━━━━━ Data listing
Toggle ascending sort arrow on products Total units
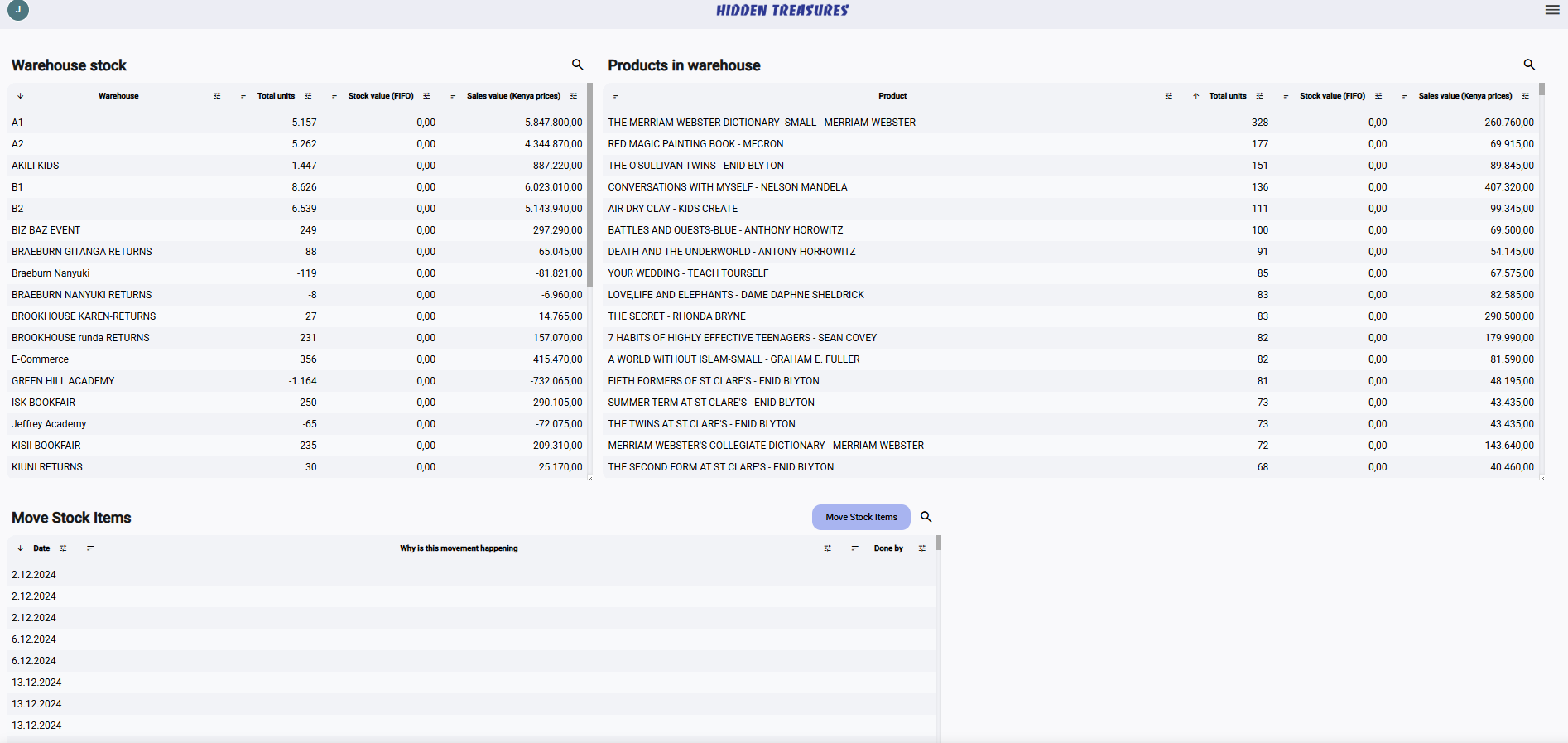Viewport: 1568px width, 743px height. tap(1195, 96)
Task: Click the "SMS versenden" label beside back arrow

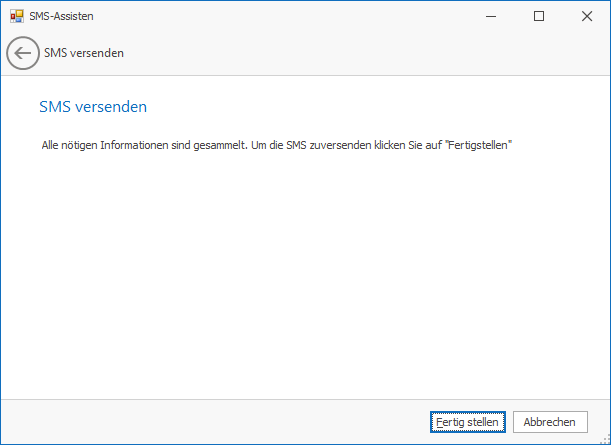Action: 84,53
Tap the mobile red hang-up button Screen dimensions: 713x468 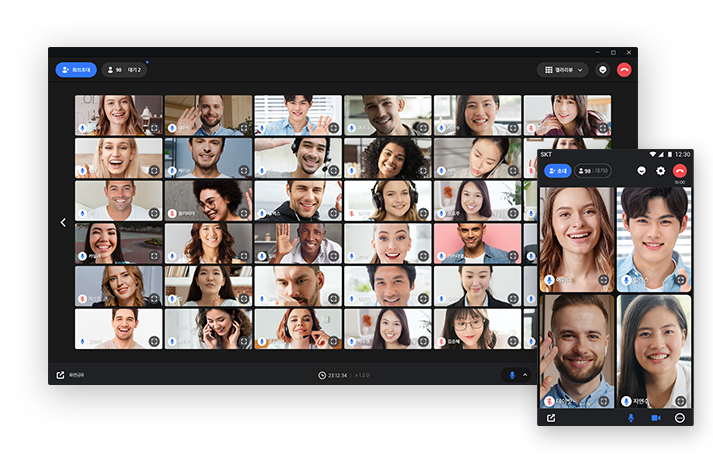(680, 171)
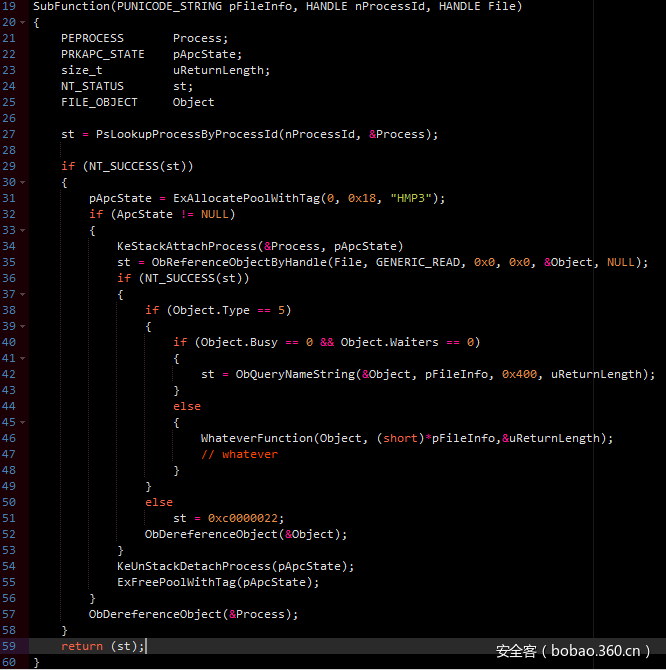The width and height of the screenshot is (666, 670).
Task: Collapse the function body fold at line 20
Action: click(21, 22)

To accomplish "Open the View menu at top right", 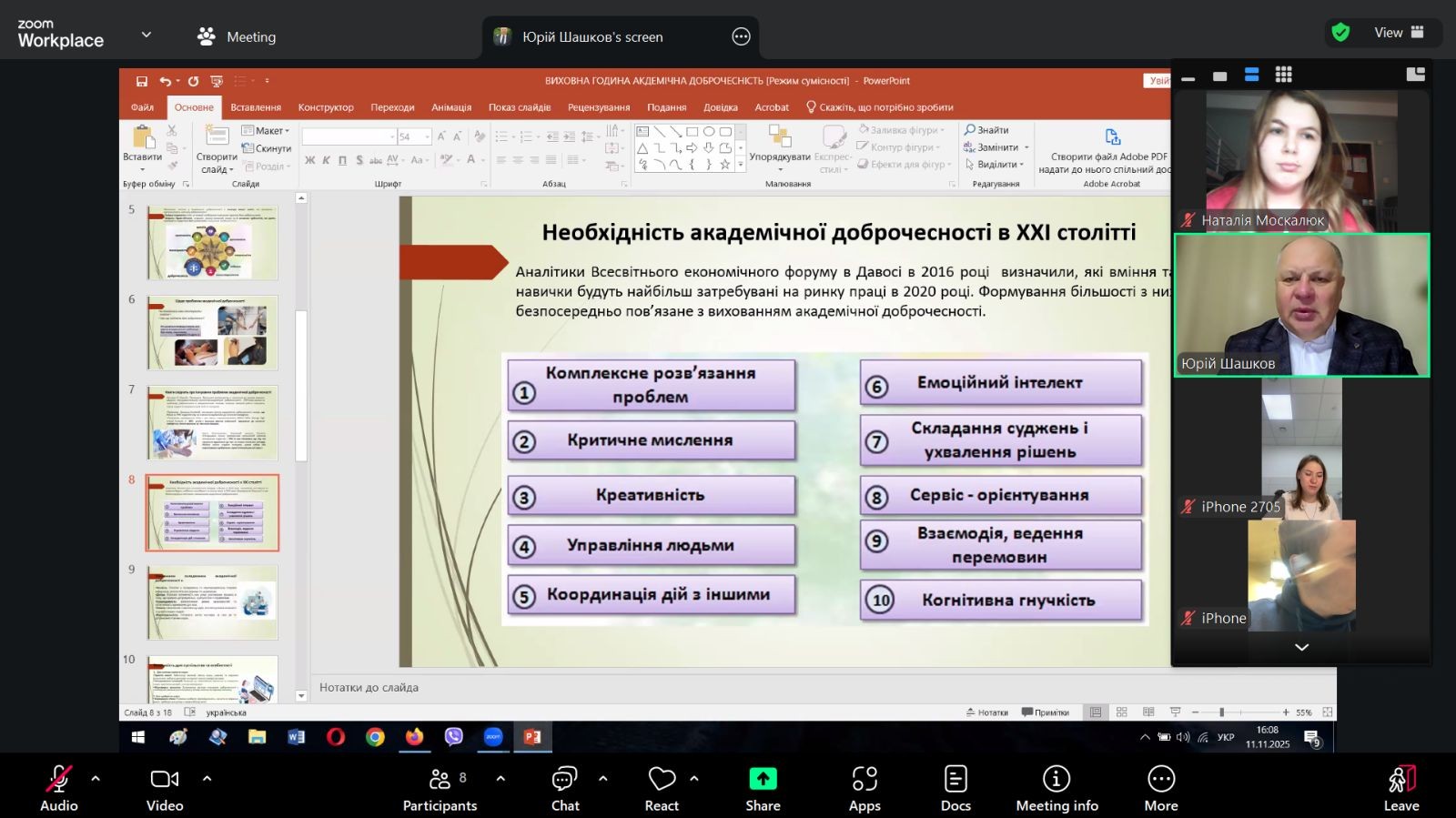I will tap(1398, 33).
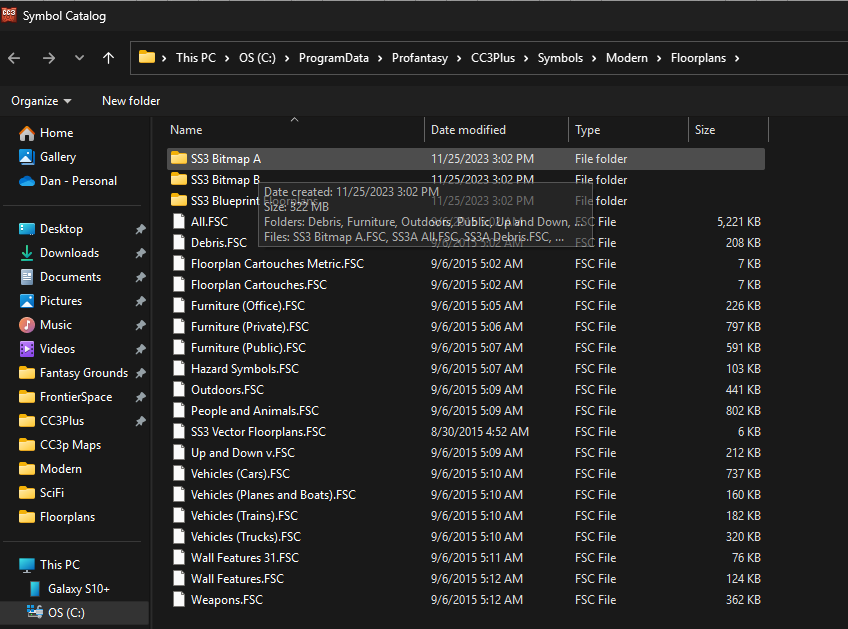Open Gallery in the navigation pane
This screenshot has height=629, width=848.
(x=58, y=157)
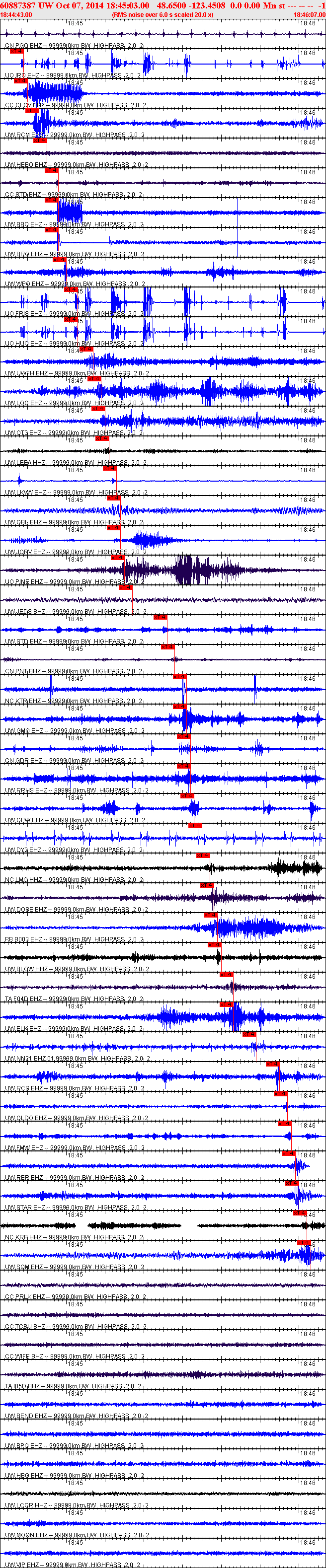This screenshot has width=326, height=1568.
Task: Select the UW UWFH EHZ trace label
Action: pyautogui.click(x=27, y=374)
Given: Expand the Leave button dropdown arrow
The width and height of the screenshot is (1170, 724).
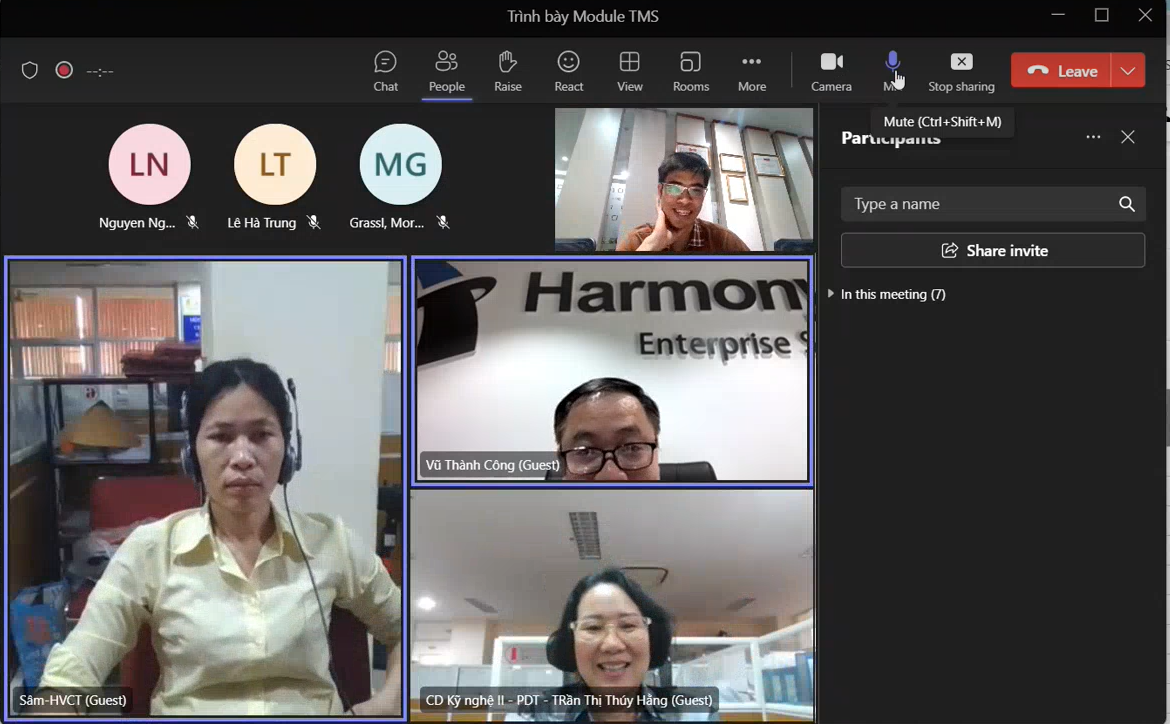Looking at the screenshot, I should click(x=1128, y=71).
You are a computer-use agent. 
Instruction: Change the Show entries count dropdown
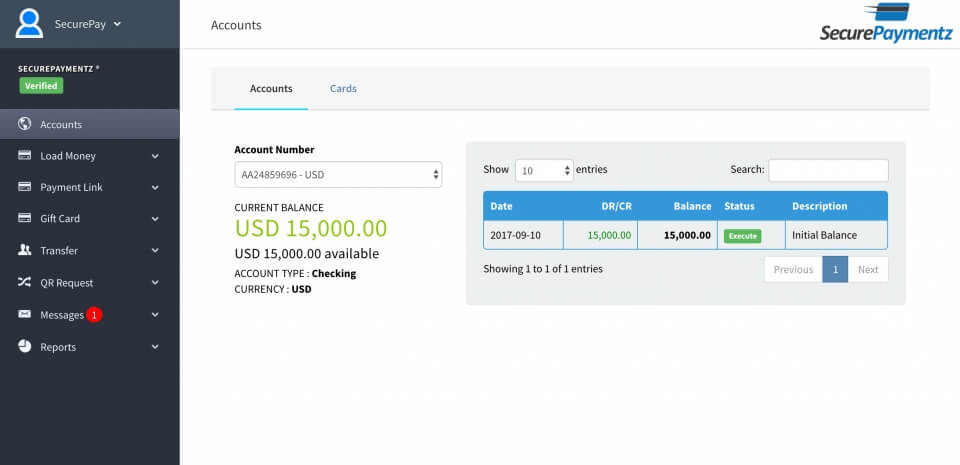(544, 170)
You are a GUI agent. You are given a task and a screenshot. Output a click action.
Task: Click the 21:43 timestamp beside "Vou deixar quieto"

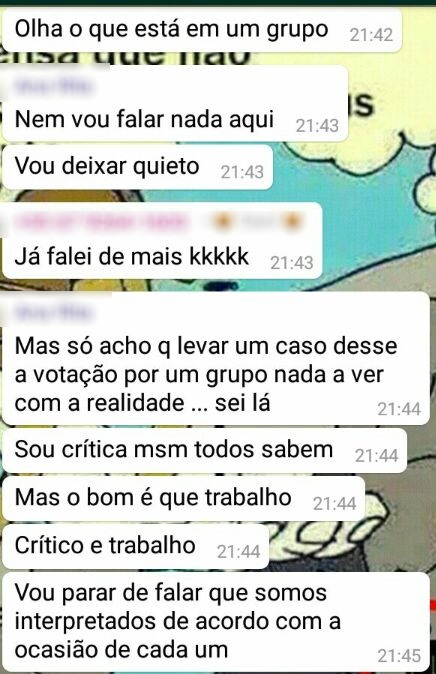[242, 172]
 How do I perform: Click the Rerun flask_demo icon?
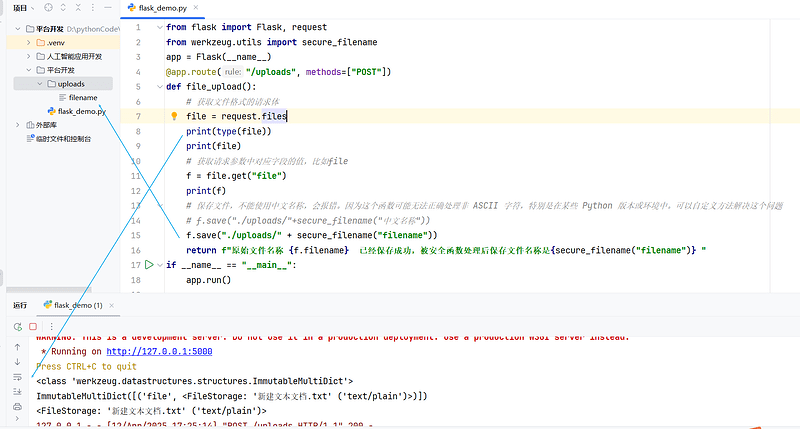(x=17, y=326)
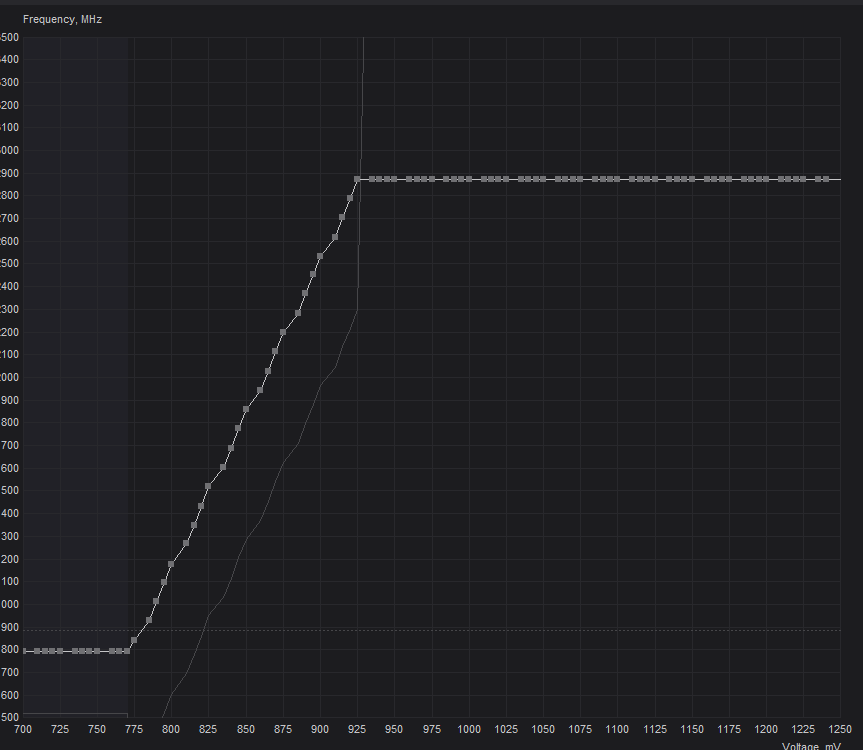Select the curve point at 800 mV
The image size is (863, 750).
[171, 565]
━━━━━━━━━━
Prompt
Keep the pictures out of your answer, which should be the lines from the one with "You are a computer-use agent." through the final line of the data, copied exactly.

Result of the task
You are a computer-use agent. 
Instruction: Change the Show entries count dropdown
(544, 170)
You are a GUI agent. You are given a task and a screenshot. Output a click action.
Task: Click the 21:43 timestamp beside "Vou deixar quieto"

[242, 172]
 How do I perform: Click the Rerun flask_demo icon?
(x=17, y=326)
Select the curve point at 800 mV
The image size is (863, 750).
[171, 565]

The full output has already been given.